• Assigned task:
Each line that contains the word "will" is to be copied from the records below.

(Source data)

■ ■ ■

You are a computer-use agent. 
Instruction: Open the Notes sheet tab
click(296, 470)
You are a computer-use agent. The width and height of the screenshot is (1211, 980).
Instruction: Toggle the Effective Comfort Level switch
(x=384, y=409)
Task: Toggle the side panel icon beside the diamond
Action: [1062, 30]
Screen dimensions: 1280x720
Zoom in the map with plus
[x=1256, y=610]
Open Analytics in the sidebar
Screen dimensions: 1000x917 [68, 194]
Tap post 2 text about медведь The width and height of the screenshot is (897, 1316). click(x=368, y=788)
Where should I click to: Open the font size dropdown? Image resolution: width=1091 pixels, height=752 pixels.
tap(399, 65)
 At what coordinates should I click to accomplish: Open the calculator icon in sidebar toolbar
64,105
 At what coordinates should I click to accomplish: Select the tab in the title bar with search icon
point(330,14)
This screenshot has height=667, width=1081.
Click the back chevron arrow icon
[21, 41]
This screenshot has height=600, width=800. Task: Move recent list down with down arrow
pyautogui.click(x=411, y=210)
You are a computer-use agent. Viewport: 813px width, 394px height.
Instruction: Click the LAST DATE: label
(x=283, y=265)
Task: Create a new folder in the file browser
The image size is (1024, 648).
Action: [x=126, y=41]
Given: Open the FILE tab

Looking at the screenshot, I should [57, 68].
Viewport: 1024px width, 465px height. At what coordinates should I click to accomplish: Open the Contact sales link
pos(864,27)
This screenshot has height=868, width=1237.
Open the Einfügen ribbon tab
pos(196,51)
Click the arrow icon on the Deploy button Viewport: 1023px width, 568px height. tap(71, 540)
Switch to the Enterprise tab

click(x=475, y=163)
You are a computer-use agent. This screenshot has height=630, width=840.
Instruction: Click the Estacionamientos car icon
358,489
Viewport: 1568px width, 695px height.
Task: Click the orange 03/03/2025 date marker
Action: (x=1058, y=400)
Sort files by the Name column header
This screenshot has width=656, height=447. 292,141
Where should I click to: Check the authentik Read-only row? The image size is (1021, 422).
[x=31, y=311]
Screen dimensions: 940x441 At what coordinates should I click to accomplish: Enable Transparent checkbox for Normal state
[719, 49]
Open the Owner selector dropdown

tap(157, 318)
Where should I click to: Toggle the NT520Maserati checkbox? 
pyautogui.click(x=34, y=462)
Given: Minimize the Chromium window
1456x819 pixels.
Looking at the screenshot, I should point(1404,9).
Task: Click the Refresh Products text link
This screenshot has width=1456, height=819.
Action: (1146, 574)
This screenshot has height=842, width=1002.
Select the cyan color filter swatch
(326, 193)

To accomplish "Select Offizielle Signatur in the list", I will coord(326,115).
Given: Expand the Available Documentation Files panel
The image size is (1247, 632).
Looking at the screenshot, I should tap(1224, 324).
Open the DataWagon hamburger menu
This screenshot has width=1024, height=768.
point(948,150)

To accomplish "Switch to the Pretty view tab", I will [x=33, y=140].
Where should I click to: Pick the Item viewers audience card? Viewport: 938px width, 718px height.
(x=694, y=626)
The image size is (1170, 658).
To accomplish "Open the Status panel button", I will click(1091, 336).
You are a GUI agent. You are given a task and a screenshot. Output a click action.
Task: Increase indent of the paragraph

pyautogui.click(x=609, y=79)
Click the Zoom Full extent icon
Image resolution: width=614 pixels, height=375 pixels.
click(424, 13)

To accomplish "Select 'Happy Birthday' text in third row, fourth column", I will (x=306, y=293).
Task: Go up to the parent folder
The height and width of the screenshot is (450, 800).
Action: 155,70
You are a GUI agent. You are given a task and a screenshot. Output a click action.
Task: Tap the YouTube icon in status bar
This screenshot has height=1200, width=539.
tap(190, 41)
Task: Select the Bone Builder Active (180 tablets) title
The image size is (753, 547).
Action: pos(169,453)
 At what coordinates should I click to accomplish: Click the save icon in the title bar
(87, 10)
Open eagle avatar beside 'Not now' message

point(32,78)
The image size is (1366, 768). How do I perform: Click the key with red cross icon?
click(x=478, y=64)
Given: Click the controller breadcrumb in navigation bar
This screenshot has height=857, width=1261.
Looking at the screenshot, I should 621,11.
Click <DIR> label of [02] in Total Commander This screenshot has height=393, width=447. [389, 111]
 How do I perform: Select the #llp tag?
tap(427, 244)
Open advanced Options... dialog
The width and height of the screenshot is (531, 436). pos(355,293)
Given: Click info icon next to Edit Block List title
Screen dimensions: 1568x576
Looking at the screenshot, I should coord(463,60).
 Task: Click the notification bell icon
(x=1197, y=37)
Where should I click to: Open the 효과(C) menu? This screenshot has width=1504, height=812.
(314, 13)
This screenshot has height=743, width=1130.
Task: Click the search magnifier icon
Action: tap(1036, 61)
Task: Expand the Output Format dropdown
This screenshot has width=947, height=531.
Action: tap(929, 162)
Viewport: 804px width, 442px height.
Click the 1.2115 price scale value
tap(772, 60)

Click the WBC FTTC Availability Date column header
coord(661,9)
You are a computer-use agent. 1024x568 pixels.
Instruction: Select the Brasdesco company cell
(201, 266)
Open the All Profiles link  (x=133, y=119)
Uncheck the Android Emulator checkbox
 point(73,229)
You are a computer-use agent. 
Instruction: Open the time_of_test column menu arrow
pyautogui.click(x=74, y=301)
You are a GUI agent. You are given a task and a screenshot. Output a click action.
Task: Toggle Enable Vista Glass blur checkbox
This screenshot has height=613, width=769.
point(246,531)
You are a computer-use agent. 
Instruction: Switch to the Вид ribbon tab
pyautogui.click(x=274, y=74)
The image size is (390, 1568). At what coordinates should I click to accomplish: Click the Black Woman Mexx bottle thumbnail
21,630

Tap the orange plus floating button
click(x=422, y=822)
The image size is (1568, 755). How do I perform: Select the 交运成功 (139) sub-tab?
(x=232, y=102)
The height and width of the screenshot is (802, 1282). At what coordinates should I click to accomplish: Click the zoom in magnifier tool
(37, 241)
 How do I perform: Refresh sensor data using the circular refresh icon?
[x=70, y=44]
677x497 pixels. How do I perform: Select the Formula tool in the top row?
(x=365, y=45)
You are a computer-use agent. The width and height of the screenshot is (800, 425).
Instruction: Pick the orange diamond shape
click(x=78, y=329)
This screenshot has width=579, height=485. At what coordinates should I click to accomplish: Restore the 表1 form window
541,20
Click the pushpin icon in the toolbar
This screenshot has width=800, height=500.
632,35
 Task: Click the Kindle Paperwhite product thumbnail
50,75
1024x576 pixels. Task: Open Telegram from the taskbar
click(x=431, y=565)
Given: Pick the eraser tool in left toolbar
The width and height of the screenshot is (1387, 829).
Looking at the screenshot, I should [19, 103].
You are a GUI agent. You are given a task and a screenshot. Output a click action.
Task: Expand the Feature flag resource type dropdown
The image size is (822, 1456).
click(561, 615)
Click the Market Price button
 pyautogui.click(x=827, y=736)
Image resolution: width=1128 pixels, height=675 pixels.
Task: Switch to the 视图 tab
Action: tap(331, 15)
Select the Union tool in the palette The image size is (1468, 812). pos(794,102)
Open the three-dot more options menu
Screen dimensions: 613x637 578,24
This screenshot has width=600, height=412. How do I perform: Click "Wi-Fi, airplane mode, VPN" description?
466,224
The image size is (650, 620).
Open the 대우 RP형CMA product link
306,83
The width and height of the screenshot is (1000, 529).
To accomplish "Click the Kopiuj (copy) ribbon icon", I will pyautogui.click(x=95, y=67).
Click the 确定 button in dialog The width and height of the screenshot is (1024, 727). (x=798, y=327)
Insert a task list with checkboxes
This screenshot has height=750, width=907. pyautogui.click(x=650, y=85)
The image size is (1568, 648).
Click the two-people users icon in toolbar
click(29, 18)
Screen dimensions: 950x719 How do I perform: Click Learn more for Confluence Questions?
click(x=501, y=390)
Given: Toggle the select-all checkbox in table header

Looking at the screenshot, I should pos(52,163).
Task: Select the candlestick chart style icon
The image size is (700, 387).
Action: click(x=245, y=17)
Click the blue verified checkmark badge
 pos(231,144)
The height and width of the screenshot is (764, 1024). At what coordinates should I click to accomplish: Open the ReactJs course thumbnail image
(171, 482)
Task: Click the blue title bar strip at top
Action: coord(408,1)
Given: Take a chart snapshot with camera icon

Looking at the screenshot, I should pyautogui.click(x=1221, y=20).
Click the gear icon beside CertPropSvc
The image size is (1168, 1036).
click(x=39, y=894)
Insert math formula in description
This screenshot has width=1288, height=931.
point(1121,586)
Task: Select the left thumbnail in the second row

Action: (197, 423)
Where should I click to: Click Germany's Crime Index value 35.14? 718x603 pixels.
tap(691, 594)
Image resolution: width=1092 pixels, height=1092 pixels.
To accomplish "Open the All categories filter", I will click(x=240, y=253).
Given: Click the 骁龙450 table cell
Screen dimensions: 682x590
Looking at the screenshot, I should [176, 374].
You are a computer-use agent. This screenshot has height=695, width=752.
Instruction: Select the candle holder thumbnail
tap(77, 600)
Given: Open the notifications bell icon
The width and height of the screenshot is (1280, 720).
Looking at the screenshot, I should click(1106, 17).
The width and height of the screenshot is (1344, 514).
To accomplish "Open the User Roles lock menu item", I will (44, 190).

■ ■ ■

• Task response:
To accomplish "Select Offizielle Signatur in the list", I will coord(326,115).
To accomplish "Switch to the Pretty view tab", I will [x=33, y=140].
To accomplish "Open the Status panel button", I will click(1091, 336).
To accomplish "Select 'Happy Birthday' text in third row, fourth column", I will (x=306, y=293).
To accomplish "Click the Kopiuj (copy) ribbon icon", I will pyautogui.click(x=95, y=67).
To accomplish "Open the All categories filter", I will click(x=240, y=253).
To accomplish "Open the User Roles lock menu item", I will (44, 190).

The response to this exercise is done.